Danamon experience
Some months ago you published several readers' complaints about BCA and its dollar/rupiah exchange practices, to which we were belatedly treated to a lecture on banking cartel agreements by its PR staff. This was followed by small change in its policy. Since then, BCA and/or its owners reportedly purchased a 19 percent share in Danamon.
But rarely have I seen such a "wet" response to a complaint as that apparently written by Danamon (The Jakarta Post, March 14) in an effort to pacify its customer and your reader Michael Stewart Knight. Using the "current economic situation" is a feeble excuse when the established spread between buying and selling U.S. dollars is between 20 percent and 30 percent. A more appropriate word would be "profiteering".
Six months ago, I placed a dollar deposit with Danamon in Yogyakarta because I obtained an interest rate of 0.5 percent higher than the competition. I specifically asked about the costs of transferring the amount at the end of the deposit term and was told clearly that it would be 1/8th of 1 percent of the amount transferred. A quick mental calculation told me to go for it and I was aware that it was not too out of line with banks abroad. Recently, I transferred the deposit as planned and was told the cost was 1 percent, eight times the agreed amount.

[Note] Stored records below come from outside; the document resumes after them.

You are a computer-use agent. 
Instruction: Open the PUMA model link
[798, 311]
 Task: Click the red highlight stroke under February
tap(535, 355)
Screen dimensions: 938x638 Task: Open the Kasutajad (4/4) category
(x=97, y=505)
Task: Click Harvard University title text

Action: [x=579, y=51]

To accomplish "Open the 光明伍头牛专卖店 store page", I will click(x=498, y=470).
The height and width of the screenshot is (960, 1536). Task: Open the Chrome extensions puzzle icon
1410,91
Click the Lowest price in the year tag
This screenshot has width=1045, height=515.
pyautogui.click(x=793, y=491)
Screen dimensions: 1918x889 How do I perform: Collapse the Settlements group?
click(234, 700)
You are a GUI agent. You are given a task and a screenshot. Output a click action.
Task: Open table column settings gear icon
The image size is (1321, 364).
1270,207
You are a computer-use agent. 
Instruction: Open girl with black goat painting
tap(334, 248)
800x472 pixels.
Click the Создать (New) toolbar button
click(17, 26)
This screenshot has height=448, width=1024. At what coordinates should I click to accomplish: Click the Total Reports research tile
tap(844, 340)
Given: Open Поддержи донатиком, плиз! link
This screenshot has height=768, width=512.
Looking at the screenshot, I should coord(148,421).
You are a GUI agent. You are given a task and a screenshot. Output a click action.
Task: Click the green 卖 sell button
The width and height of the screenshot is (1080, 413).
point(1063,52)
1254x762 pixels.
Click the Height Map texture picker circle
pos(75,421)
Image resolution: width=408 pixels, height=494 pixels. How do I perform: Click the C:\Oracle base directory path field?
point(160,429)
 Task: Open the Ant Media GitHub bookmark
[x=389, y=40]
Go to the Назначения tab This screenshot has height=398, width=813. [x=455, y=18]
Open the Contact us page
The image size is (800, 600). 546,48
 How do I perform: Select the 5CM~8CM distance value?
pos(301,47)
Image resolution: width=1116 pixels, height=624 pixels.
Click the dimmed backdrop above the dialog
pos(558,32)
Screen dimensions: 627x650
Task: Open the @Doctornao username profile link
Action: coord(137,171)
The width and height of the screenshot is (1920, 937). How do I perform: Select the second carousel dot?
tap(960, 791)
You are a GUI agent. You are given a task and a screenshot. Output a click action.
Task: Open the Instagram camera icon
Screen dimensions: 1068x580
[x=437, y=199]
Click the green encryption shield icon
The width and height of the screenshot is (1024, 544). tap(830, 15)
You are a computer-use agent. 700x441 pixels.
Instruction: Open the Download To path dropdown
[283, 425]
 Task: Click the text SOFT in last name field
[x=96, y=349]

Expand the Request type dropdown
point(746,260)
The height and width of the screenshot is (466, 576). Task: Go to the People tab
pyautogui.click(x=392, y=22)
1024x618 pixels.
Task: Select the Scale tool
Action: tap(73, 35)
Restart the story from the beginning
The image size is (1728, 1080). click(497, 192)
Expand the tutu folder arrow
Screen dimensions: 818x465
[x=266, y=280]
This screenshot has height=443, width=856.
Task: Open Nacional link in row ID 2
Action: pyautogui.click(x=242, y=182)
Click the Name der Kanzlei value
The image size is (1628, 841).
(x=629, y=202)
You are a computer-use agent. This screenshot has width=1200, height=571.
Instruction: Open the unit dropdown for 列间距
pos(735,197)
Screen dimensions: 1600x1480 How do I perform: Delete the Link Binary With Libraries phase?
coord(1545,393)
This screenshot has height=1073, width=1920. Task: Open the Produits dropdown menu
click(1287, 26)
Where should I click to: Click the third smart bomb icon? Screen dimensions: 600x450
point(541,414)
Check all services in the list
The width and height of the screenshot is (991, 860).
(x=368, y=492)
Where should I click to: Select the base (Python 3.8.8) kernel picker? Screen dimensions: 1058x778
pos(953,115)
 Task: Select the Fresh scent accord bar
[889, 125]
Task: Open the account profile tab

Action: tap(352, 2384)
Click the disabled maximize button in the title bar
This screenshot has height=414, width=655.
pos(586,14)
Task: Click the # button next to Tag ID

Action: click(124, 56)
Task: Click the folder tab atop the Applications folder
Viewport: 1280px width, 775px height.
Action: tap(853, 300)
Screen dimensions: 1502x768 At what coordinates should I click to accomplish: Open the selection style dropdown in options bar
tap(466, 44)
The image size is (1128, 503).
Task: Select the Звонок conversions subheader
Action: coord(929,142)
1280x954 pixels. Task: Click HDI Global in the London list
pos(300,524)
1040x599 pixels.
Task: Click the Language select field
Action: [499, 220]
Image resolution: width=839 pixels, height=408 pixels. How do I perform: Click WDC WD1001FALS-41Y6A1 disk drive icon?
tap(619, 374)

Furthermore, the monthly interest on my deposit was routinely transferred to a rupiah savings account with another bank. The conversion rate from Danamon on Feb. 16 was Rp 7,500/US$1 and, while I expect to see minor differences between banks, Bank Duta's rate was Rp 8,655 and Bapindo was Rp 8,800 all on the same day. Explanations? None.
These experience with Danamon and BCA, the two largest private banks here, makes it clear that the IMF is justified in seeking structural banking reforms but, as an ex-customer, I hope these reforms include moral and ethical rethinking.